While I am not an economist and don’t pretend to be one, there is definitely a multiplier among the three categories in terms of how many jobs are created.  One engineer hired in a Green company can design enough product to keep hundreds of electricians (implementers) busy, and maintain thousands of indirect jobs through energy savings.  Is the multiplier the same from sector to sector?  Will a Lithium-ion battery engineer drive as many jobs as a solar technology or lighting company?  I do not know.  But the downstream relationship is real.

What I do know is that there is too much focus on the Direct jobs.  States are falling over each other to attract cleantech-manufacturing facilities, luring businesses with subsidies and tax breaks.  But in many cases, Direct jobs are not where the most significant job-creation impact will be felt.  The Implementer jobs – those enabled by the widespread adoption or deployment of the technology – are critical.  And, importantly, those jobs are available far beyond the winning state’s lines.

The Indirect jobs are, admittedly, harder to quantify.  But every company that saves money by adopting an energy efficient technology reduces the monthly electricity bill, generating savings.  Those savings can be invested in business growth, employees, capital projects or further energy efficiency initiatives, and are the byproduct of the initial cleantech job.

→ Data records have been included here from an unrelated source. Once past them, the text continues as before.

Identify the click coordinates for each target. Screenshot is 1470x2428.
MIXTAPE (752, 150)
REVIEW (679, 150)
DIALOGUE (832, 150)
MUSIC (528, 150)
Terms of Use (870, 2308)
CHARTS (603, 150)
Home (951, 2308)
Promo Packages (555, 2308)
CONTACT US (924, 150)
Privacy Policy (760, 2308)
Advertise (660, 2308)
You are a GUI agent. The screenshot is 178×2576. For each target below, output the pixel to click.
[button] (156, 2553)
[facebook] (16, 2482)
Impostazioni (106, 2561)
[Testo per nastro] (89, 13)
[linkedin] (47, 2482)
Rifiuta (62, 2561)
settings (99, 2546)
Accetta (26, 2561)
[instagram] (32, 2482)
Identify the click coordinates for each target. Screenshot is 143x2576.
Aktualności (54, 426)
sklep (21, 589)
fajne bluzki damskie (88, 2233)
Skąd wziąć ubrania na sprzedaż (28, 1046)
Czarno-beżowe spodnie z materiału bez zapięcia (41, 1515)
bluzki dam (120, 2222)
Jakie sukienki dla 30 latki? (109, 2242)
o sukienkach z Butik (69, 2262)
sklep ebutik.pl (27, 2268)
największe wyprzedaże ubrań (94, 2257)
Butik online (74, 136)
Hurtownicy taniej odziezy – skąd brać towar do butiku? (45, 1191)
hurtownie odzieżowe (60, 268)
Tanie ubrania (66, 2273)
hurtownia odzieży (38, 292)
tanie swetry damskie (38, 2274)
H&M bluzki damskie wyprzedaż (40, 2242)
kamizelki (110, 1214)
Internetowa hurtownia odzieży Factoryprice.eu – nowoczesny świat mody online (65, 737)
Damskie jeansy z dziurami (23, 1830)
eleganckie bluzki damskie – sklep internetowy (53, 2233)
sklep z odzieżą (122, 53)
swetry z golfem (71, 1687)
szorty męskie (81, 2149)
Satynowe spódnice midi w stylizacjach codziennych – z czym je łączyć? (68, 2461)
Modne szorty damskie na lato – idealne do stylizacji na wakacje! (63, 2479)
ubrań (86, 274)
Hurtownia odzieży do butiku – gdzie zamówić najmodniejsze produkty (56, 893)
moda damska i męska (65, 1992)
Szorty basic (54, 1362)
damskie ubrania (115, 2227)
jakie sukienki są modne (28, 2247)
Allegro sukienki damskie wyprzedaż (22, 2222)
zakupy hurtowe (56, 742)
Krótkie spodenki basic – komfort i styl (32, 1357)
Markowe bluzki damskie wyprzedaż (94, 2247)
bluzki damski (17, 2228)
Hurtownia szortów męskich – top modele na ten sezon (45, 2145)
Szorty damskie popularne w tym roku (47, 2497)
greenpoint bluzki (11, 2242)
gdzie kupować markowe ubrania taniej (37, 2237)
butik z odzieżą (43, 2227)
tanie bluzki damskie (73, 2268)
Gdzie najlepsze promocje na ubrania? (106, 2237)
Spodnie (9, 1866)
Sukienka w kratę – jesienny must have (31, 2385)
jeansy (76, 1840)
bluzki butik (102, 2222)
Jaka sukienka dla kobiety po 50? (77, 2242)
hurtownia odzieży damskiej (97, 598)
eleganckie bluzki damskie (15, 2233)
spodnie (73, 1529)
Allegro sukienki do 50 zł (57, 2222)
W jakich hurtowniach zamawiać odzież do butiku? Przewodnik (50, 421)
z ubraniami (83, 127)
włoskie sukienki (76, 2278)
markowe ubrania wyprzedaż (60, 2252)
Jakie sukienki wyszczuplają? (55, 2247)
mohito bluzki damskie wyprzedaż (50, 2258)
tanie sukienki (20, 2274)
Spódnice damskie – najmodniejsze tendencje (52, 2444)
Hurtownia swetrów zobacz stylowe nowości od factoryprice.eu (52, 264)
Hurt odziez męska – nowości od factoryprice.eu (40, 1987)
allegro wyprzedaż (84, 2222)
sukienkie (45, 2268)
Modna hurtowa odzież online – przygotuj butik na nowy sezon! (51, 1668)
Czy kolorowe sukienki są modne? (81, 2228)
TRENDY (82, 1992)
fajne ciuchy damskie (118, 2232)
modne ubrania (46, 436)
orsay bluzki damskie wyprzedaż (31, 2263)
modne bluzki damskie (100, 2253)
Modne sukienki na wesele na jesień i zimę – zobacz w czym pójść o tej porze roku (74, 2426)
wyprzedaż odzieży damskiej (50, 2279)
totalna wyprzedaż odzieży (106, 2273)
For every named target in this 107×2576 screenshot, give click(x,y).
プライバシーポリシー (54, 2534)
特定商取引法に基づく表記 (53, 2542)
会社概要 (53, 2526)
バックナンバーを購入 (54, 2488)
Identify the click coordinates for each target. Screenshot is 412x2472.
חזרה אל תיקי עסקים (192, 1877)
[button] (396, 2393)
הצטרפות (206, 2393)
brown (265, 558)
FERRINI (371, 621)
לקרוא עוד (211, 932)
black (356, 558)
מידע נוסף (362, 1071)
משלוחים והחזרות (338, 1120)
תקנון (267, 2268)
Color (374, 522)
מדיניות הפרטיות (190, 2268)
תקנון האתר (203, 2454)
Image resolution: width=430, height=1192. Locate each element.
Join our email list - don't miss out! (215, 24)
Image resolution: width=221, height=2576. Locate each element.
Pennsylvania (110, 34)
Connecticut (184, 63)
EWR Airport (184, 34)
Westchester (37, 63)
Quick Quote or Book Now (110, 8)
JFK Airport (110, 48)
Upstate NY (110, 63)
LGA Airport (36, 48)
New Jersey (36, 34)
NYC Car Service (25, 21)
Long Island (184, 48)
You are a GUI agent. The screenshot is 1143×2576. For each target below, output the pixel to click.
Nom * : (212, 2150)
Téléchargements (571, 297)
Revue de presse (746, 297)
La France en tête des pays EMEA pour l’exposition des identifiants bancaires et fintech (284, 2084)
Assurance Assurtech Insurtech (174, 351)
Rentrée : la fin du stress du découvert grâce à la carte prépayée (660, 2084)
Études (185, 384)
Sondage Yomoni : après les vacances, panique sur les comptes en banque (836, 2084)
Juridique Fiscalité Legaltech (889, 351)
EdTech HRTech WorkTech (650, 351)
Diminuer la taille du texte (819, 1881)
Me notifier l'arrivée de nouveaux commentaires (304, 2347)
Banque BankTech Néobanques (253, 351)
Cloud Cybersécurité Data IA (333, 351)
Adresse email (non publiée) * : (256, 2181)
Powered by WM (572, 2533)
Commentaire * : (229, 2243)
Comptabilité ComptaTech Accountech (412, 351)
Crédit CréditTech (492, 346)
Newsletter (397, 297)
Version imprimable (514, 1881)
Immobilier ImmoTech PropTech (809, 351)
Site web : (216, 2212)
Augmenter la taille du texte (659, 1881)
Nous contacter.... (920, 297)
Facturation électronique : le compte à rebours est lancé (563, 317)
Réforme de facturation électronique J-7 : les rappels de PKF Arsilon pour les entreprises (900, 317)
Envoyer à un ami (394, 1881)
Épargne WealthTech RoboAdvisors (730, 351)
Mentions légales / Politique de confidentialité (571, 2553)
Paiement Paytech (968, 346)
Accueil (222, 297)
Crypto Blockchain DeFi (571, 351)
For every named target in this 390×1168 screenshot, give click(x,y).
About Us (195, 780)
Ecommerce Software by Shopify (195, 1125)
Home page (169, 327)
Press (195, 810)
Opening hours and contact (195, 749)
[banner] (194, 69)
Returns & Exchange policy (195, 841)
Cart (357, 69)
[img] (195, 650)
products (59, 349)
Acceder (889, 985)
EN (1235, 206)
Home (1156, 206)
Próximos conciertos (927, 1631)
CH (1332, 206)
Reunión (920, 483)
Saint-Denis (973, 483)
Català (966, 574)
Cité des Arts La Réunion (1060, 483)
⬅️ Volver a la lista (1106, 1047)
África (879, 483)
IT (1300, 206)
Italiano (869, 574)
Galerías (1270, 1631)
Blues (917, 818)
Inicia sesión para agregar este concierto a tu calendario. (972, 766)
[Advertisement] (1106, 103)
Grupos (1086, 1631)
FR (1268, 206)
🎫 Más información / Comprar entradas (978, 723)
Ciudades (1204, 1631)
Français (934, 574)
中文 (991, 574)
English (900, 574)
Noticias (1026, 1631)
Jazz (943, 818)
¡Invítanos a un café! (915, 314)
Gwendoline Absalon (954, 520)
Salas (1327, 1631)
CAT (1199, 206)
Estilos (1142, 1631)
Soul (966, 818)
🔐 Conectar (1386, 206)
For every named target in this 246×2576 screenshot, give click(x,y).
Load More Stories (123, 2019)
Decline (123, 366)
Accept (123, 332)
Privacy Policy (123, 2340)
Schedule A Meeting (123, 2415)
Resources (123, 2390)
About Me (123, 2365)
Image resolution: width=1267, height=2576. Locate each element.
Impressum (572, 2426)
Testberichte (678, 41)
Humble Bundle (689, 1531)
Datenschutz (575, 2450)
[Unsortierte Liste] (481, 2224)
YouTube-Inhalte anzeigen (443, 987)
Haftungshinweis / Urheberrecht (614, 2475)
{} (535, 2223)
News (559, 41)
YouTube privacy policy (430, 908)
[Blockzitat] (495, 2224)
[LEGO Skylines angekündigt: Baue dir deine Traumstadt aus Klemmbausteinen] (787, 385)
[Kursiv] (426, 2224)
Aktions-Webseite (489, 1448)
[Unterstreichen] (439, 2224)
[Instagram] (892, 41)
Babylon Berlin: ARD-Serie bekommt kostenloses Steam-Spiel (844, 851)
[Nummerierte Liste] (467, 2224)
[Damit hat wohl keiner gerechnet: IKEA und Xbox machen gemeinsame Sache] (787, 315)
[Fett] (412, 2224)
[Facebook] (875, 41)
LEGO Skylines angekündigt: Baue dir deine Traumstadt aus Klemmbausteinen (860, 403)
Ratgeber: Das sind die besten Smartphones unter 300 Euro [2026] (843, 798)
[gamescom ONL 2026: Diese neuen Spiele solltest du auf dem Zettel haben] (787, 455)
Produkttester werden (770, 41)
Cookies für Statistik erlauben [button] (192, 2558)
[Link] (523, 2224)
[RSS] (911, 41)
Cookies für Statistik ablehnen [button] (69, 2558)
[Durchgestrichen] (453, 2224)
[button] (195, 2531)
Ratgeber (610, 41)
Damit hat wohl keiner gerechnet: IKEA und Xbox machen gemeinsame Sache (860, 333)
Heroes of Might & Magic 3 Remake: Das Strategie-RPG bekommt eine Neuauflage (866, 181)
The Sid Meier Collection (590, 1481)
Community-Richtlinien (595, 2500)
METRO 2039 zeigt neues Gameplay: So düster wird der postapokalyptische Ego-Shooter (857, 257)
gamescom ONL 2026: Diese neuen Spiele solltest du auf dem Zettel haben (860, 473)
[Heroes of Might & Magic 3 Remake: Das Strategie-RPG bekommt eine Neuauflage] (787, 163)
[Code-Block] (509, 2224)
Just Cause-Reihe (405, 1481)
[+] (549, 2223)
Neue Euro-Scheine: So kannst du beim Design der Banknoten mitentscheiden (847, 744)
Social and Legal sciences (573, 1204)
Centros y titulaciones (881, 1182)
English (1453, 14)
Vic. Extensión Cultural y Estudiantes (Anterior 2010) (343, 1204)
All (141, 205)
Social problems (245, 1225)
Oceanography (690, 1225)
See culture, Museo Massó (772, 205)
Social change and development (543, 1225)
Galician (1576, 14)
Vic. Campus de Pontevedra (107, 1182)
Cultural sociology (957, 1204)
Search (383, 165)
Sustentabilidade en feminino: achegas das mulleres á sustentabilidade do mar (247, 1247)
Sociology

So am I saying that the number of Direct jobs being created is not important?  No.  Not at all.  But I am saying that it is only one measure of the economic impact of a cleantech company, and that the second- and third-order impacts are potentially much more significant.

My modest proposal?  Do not ask a cleantech company where they are manufacturing and think that the answer tells the whole story.  Ask them what their anticipated impact on total job creation will be – Direct, Implementer, and Indirect – and explore that conversation.  The answer will be much more interesting.